### DATA LINES
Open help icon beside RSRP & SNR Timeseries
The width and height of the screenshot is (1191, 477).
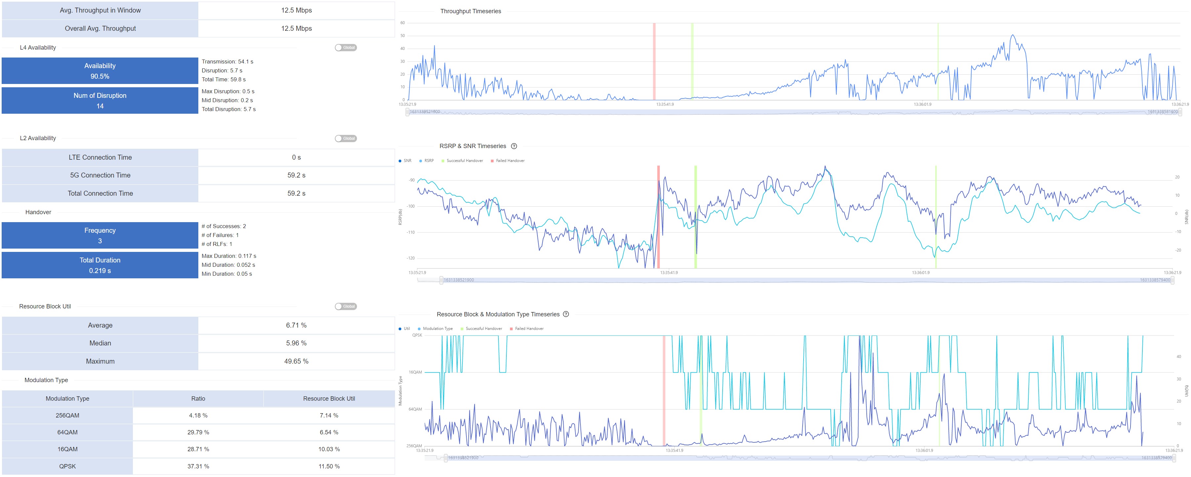click(x=514, y=146)
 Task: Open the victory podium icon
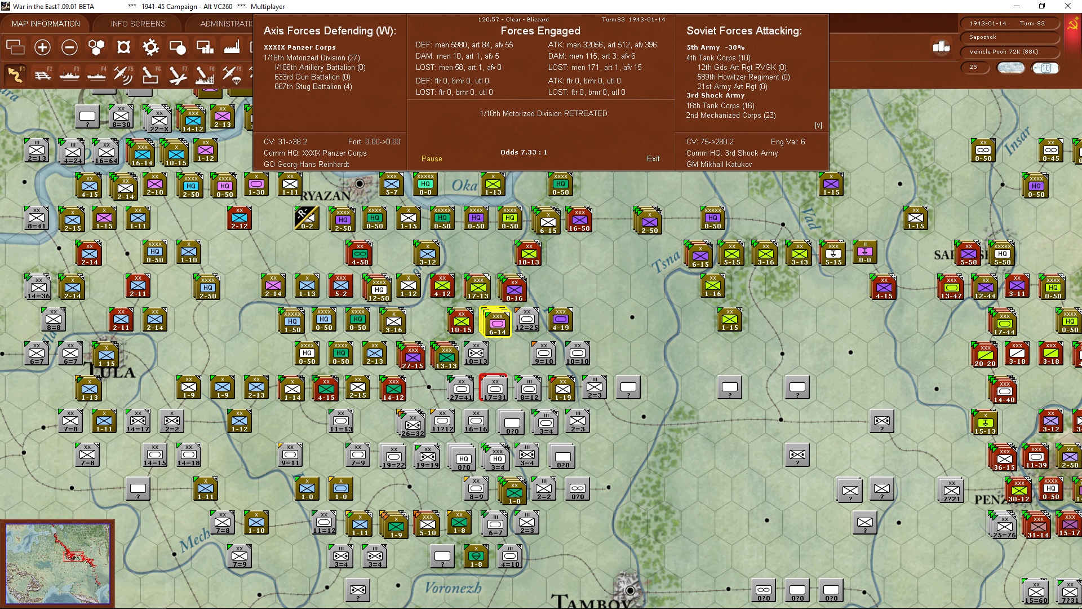[941, 47]
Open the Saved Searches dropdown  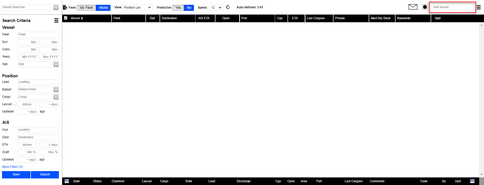click(56, 8)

### SHORT TASK
Gather every line of the material above that contains the word "icon". Case counts, so uppercase and lowercase letters do not match each other.

### TASK RESPONSE
Open help icon beside RSRP & SNR Timeseries
 Task: Open the victory podium icon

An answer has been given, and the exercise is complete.